▶ [SET TASKS]
**A.** In the forum thread about Matt In The Wild, what is the name of the Animal Planet show?
**B.** Please return the passage of the forum thread about Matt In The Wild starting with "## wyogoob (Sep" and going on through "for posting threads.".
**C.** Resume the forum thread about Matt In The Wild from the point where it stops.

* START SOURCE PASSAGE *

# channel 5 tonight 3/30/15



## Dunkem (May 8, 2012)

They are doing as segment tonight on 3 guys from Utah on high mountain crazy stuff.I believe one of the guys is our Matt In The Wild.10:00 P.M.


----------



## Critter (Mar 20, 2010)

Dunkem said:


> They are doing as segment tonight on 3 guys from Utah on high mountain crazy stuff.I believe one of the guys is our Matt In The Wild.10:00 P.M.


They are actually going to be on The Animal Planet this coming Sunday with the show called 100 Miles From Nowhere. When I saw the previews they had Matt on when he jumped the cougar.

I was wondering where he got off to and now if his videos have been picked up by a network that explains why he hasn't posted any new ones on here.


----------



## martymcfly73 (Sep 17, 2007)

He took a lot of guff from the peanut gallery and some of the mods weren't too welcoming when he posted. Glad he made the big time. He's a great guy.


----------



## wyogoob (Sep 7, 2007)

martymcfly73 said:


> He took a lot of guff from the peanut gallery and some of the mods weren't too welcoming when he posted. Glad he made the big time. He's a great guy.


Matt struggled with following the UWN rules for posting threads.

I think everyone back here is also glad he made it "big time".

.


----------



## longbow (Mar 31, 2009)

I saw the previews for it. I think he did a lot of it in Alaska.


----------



## longbow (Mar 31, 2009)

KSL link... http://www.ksl.com/?sid=34007679&ni...n-upcoming-animal-planet-series&s_cid=queue-3


----------



## Utahgreenhead (Apr 28, 2009)

It's good to know that he is still around. I for one really enjoyed his videos. What UWN rules did he violate?

* END SOURCE PASSAGE *
* START RECORDS SUPPLIED *

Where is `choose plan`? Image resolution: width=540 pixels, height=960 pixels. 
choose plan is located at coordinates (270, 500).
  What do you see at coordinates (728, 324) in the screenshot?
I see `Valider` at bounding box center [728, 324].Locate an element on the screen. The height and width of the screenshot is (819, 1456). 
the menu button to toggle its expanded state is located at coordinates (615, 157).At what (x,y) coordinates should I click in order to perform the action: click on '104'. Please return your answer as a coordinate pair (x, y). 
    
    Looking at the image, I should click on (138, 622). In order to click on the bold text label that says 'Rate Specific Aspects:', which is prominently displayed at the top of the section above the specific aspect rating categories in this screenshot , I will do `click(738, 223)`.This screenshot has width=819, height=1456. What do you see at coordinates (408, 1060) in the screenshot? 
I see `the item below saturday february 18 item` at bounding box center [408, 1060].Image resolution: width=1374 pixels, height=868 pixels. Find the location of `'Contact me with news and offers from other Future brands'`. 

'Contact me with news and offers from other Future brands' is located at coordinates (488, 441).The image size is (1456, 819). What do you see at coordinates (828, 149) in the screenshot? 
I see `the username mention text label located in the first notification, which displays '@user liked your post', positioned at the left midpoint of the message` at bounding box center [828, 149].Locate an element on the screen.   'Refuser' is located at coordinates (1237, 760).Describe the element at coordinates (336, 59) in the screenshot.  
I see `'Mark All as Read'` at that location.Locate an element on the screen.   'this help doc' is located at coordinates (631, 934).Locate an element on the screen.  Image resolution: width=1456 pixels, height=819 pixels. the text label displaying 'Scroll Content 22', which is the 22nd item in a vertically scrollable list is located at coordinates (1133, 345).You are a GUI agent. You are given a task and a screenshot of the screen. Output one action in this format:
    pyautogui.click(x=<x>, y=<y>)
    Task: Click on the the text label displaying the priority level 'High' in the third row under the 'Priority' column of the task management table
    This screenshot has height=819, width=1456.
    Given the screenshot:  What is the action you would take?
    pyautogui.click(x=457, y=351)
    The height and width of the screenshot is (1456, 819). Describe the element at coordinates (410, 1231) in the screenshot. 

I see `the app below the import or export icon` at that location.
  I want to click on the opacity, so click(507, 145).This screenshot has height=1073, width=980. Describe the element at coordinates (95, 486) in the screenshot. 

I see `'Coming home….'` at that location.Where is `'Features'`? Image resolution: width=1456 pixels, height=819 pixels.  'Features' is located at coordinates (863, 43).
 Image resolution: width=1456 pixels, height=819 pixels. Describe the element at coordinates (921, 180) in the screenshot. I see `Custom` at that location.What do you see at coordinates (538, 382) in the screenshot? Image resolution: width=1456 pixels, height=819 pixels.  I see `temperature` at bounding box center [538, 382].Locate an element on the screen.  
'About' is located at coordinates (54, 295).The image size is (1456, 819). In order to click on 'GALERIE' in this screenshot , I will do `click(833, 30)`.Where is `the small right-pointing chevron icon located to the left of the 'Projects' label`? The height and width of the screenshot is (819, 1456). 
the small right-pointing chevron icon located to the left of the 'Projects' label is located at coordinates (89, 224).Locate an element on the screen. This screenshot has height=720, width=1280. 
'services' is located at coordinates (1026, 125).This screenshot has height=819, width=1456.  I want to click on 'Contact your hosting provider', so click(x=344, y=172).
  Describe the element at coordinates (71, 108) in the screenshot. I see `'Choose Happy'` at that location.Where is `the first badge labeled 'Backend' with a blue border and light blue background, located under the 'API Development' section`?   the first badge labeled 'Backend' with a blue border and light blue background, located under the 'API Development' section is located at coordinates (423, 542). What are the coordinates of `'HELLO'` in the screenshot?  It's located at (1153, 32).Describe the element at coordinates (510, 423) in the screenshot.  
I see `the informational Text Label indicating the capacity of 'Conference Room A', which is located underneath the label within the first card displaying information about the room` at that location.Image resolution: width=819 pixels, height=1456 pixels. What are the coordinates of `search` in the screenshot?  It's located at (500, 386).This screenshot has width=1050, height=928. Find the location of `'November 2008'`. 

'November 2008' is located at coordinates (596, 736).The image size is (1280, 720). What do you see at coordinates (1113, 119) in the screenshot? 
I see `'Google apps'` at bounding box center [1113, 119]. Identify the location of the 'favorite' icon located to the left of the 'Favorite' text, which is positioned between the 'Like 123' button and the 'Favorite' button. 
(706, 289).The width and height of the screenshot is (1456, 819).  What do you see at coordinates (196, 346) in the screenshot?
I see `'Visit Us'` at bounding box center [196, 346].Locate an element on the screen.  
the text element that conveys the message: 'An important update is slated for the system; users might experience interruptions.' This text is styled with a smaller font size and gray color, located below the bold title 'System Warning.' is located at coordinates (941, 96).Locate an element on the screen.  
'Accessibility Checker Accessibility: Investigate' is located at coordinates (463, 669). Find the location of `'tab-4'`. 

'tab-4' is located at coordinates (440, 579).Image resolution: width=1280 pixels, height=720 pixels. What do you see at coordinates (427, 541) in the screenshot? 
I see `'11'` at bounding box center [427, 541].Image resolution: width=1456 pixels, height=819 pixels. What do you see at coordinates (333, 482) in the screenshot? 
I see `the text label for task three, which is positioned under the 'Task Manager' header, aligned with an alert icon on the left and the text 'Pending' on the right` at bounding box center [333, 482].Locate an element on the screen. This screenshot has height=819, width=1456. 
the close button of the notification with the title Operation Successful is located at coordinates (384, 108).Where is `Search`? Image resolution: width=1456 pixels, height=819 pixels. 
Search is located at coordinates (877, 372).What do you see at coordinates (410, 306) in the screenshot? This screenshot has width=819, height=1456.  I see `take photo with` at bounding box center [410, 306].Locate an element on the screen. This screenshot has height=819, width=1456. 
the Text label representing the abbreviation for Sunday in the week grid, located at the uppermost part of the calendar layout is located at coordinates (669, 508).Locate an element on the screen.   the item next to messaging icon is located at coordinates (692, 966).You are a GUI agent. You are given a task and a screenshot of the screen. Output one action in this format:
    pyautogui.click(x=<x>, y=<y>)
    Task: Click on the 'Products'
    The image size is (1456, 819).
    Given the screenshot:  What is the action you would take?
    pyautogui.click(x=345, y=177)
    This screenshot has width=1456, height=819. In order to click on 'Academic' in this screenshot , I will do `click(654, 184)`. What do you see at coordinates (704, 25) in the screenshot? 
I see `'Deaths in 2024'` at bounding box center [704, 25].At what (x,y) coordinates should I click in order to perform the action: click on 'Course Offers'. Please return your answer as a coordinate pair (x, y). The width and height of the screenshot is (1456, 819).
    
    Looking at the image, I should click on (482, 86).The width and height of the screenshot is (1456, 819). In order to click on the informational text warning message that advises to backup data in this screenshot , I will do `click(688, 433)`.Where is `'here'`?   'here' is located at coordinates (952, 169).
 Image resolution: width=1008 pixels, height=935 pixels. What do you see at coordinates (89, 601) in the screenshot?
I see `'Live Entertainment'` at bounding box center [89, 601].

* END RECORDS SUPPLIED *

▶ [EXERCISE ANSWERS]
**A.** 100 Miles From Nowhere

**B.**
## wyogoob (Sep 7, 2007)

martymcfly73 said:


> He took a lot of guff from the peanut gallery and some of the mods weren't too welcoming when he posted. Glad he made the big time. He's a great guy.


Matt struggled with following the UWN rules for posting threads.

**C.**
----------



## wyogoob (Sep 7, 2007)

Matt in the Wild will be on TV again tonight,

Watch* 100 miles from Nowhere*, 8:00 pm on The Animal Planet station.

.


----------



## Critter (Mar 20, 2010)

I was actually disappointed when I watched it last week. I actually thought that it would have a lot of what he had posted on the forums here and not just him and his buddies running or traveling the 100 miles from point a to point b. 

However after saying that I will watch it again tonight just for the scenery of different areas. Last week he got into areas that I hadn't been into since I was in high school in the late 60's.


----------



## Packfish (Oct 30, 2007)

wasn't bad- fairly poor narrative though


----------



## utahgolf (Sep 8, 2007)

It was like the show Jackass but for marathoners..... I like matt and his nuttyness for adrenaline type hikes and activities but really hard to translate that into a tv show. I'm sure it's tough to do all of the film stuff and narrate by yourself. I'll tune in again sometime I'm sure.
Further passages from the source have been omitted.